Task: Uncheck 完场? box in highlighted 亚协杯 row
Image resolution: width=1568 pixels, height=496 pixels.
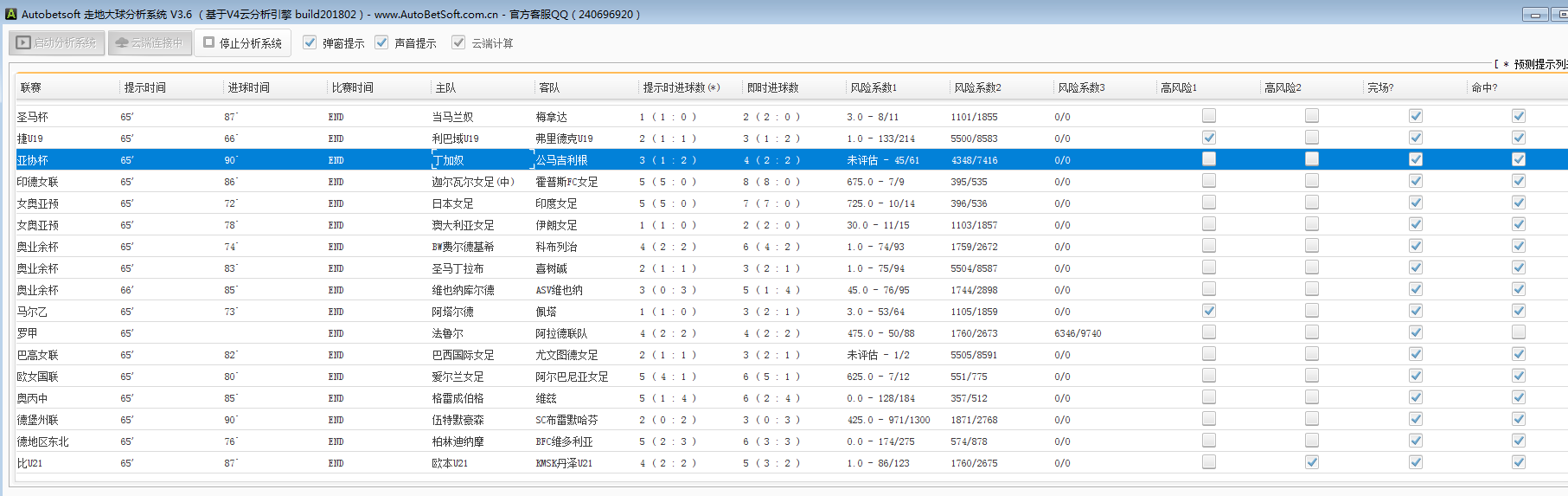Action: (x=1415, y=159)
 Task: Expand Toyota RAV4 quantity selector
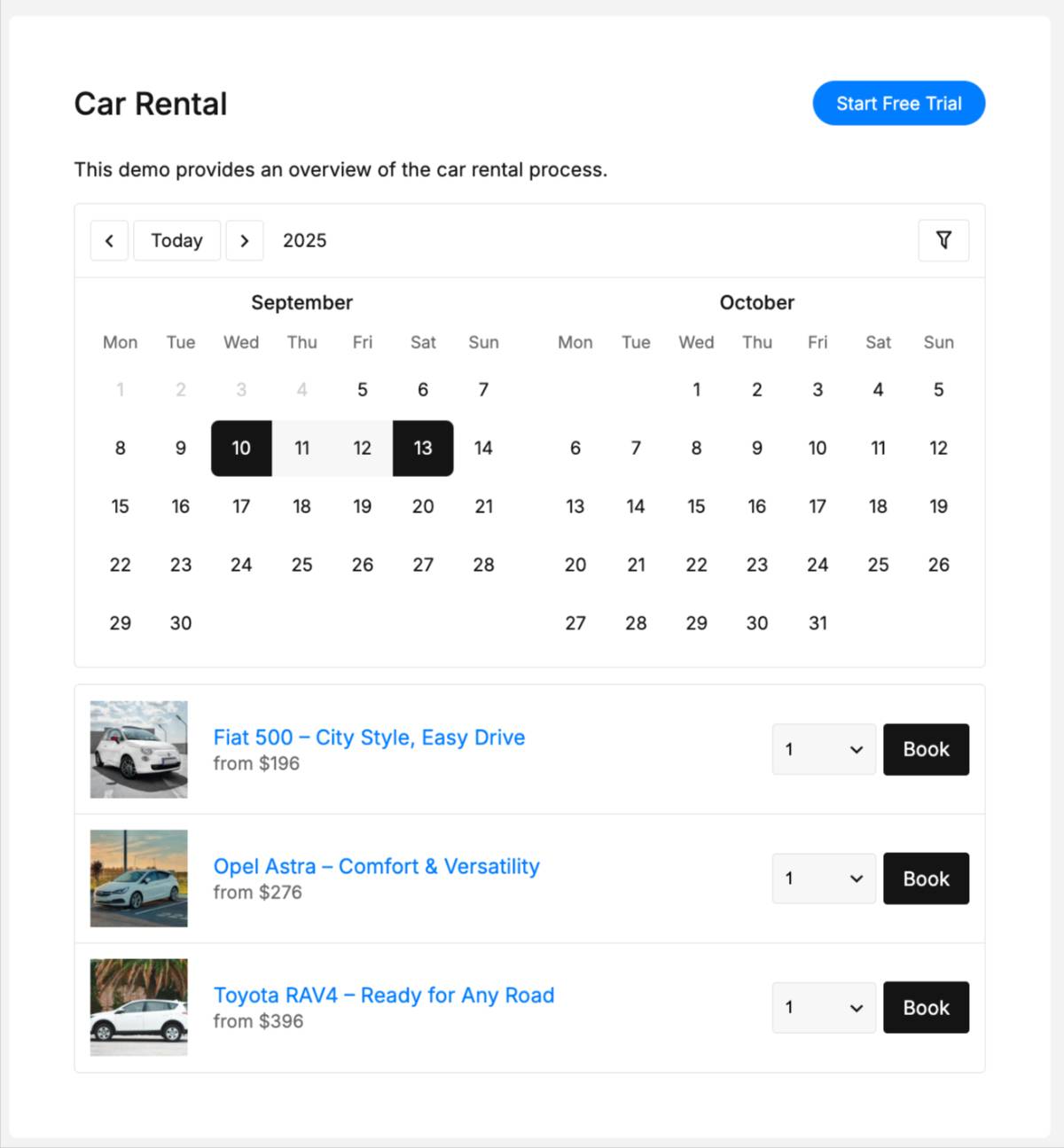[x=823, y=1007]
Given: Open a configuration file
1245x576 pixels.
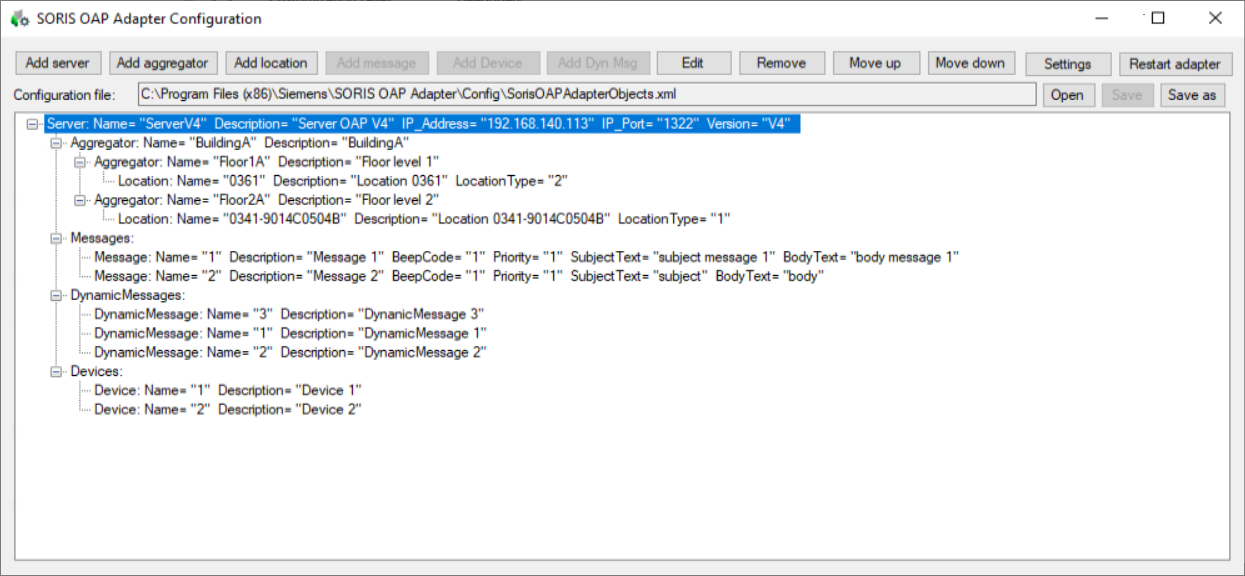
--------------------
## What the task asks
Output the material word for word, omitting its pictures.

## Written answer
Task: Uncheck 完场? box in highlighted 亚协杯 row
Image resolution: width=1568 pixels, height=496 pixels.
Action: (x=1415, y=159)
 Task: Expand Toyota RAV4 quantity selector
[x=823, y=1007]
Given: Open a configuration file
1245x576 pixels.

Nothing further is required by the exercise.